Kelley Calls House Committee Failure to Boost CBP Personnel A ‘Political Game’ the Nation Can Ill-Afford

Press Release April 26, 2006

Washington, D.C.—The House Homeland Security Committee’s rejection, on a party-line vote, of an effort to significantly increase the number of frontline homeland security employees calls into serious question the commitment of that body to providing adequate staffing at the nation’s ports of entry, the leader of the union representing those employees said today.

“It’s one thing to talk a good game about port security,” said President Colleen M. Kelley of the National Treasury Employees Union (NTEU), “and there is plenty of such talk going in. It is quite another, however, to reject an effort to add some 1,600 Customs and Border Protection Officers (CBPOs) over the next four years.”

The rejected amendment was offered by Ranking Member Rep. Bennie Thompson (D-MS) during committee markup of H.R. 4954, the Safe Ports Act.

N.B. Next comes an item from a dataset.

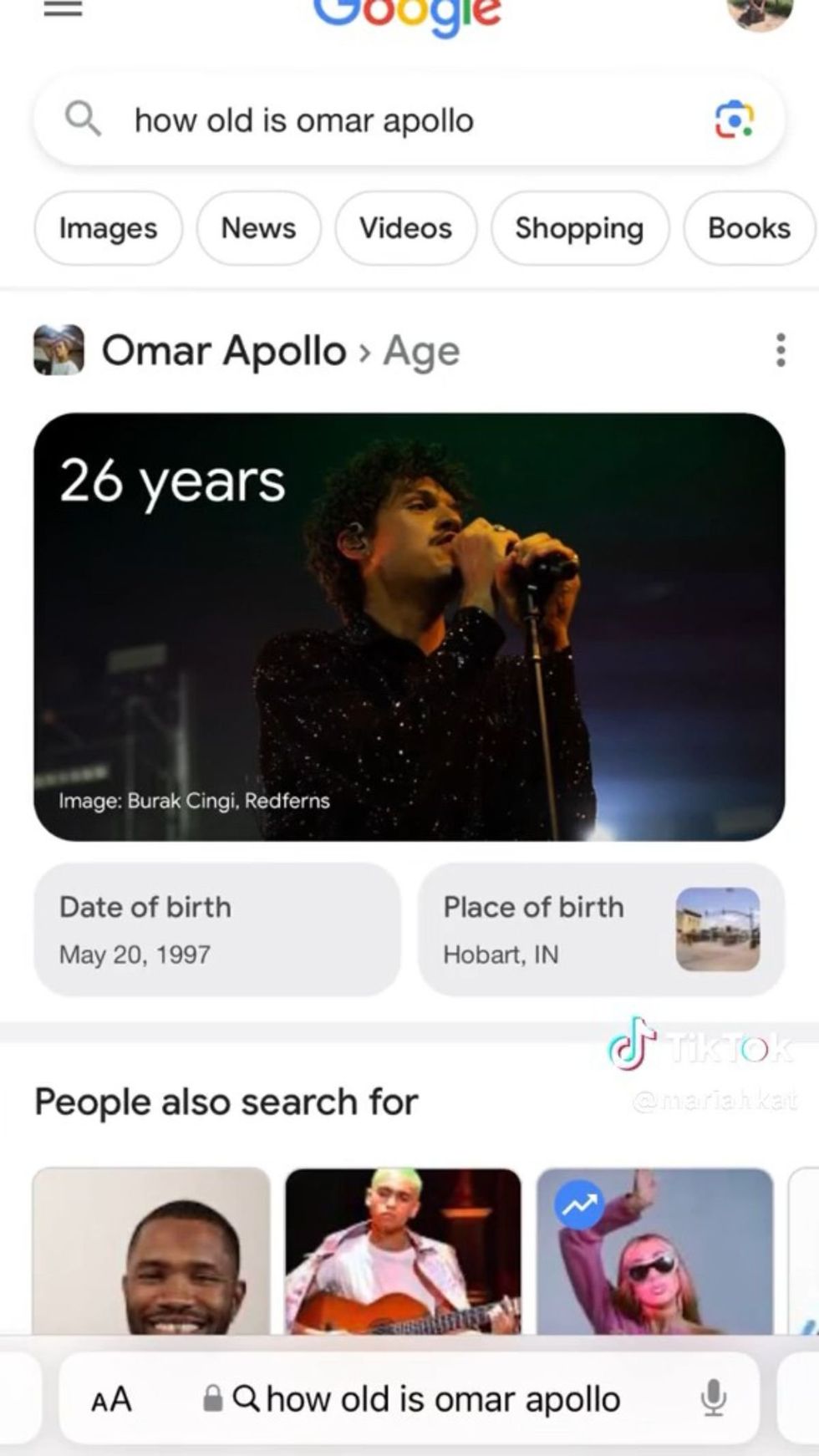
Task: Click the Omar Apollo heading link
Action: pos(224,350)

President Kelley recognized that the version of the legislation brought to the committee, known as the chairman’s mark, does call for an additional 1,200 new CBPOs over six years, but this number falls far short of need for additional staff at the ports of entry.

“Many today recognized the need for additional frontline staff and that is a welcome step,” Kelley said, adding that she disputes claims that CBP does not have the capacity to train more CBPOs than are called for in the legislation.

As she did when the committee’s Economic Security, Infrastructure Protection and Cybersecurity Subcommittee rejected the Thompson amendment—also on a party-line vote—Kelley called the action a “wasted opportunity” to address a critical need in the nation’s security structure. “Clearly, when it comes to the security of the American people, this is a political game we can’t afford to play,” Kelley said.

The failure of the House committee to adopt the Thompson amendment calls attention once again to the severe impact on homeland security of CBP’s misplaced and mismanaged ‘One Face at the Border’ program. Under it, the work of inspectors from legacy Customs, Immigration and Naturalization and Agriculture is being combined into a single position—CBPO.

“Despite the real impact of the ‘One Face’ program, which is the loss of inspectional expertise,” Kelley said, “the program provides an illusion of adequate security at our ports of entry as well as political cover for the administration’s failure to ensure adequate personnel and resources to perform the job that Americans have the right to expect.”

She called the ‘One Face’ program and the committee’s rejection of the effort to boost the homeland security inspectional workforce as proposed by Rep. Thompson “problems of national significance that truly need to be addressed.”

NTEU is the largest independent federal union, representing some 150,000 federal workers in 30 agencies and departments, including nearly 16,000 in CBP.